What this task involves. Return copies of the lines below that mention "computer".

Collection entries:

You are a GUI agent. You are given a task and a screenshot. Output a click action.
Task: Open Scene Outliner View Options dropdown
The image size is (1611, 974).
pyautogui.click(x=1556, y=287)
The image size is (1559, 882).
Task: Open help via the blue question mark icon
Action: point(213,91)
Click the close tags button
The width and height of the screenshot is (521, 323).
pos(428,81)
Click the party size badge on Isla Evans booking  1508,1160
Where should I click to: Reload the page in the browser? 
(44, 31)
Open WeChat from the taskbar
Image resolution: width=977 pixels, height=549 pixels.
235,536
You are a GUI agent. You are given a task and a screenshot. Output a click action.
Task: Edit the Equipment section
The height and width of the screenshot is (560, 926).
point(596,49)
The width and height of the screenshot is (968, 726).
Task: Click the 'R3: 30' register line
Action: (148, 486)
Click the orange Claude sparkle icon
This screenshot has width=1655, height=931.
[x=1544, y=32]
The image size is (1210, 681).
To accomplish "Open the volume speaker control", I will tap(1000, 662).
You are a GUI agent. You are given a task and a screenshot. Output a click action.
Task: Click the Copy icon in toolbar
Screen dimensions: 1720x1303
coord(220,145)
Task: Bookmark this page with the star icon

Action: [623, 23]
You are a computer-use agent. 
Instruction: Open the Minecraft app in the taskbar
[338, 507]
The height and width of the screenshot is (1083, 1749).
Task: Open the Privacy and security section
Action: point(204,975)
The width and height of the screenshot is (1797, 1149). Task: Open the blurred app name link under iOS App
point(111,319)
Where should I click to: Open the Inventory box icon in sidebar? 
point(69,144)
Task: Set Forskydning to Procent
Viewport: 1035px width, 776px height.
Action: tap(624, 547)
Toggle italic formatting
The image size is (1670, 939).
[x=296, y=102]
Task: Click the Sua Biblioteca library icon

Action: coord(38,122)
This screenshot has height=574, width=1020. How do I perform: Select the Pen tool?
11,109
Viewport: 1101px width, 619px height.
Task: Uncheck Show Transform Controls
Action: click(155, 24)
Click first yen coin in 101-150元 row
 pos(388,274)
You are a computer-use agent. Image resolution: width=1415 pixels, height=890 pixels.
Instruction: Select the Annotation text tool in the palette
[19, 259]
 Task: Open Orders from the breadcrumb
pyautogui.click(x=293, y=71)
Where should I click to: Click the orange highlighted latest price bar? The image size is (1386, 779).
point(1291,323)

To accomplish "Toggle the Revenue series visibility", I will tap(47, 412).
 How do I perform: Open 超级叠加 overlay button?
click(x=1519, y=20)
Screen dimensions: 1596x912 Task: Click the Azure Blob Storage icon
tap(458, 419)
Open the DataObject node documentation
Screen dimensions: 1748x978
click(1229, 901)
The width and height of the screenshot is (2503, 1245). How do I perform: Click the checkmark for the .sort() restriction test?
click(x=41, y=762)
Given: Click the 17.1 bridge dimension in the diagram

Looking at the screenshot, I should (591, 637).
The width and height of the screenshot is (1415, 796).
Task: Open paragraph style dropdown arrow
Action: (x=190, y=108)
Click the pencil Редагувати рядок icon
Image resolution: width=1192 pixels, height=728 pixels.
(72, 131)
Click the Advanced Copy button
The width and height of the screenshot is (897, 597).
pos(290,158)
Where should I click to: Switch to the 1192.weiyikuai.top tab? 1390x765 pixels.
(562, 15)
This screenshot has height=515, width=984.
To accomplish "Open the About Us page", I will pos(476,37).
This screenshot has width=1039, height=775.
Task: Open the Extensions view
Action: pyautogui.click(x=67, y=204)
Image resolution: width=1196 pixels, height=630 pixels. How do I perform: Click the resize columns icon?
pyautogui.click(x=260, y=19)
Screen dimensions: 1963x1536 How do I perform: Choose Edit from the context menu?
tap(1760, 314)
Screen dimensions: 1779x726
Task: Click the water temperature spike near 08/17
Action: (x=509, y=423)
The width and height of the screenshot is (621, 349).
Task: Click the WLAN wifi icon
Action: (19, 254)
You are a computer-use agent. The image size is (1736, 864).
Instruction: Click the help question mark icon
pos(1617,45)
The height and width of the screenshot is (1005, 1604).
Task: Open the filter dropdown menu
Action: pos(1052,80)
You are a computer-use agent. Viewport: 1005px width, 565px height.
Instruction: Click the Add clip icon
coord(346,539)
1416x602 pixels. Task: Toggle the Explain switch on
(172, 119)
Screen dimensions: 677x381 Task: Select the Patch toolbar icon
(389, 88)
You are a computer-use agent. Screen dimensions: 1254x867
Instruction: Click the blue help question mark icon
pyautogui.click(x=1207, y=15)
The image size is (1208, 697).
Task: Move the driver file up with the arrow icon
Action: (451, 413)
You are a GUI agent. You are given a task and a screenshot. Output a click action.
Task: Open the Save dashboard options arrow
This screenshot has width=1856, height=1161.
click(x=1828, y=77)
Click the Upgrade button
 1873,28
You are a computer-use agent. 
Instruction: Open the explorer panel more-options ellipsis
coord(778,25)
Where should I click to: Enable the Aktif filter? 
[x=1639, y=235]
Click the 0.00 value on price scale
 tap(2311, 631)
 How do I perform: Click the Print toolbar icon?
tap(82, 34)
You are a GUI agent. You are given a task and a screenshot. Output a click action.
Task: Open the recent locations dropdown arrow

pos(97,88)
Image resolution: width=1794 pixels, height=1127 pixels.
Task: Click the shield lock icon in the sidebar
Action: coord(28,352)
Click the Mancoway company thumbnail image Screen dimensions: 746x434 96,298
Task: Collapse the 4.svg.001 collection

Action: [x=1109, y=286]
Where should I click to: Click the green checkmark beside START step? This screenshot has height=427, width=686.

Solution.
You are a computer-use agent. 
You are a computer-use agent. Image resolution: width=1415 pixels, height=890 pixels.
You are a computer-use agent. The image size is (1736, 864).
You are a computer-use agent. Viewport: 1005px width, 565px height.
You are a computer-use agent. Screen dimensions: 1254x867
You are a computer-use agent. 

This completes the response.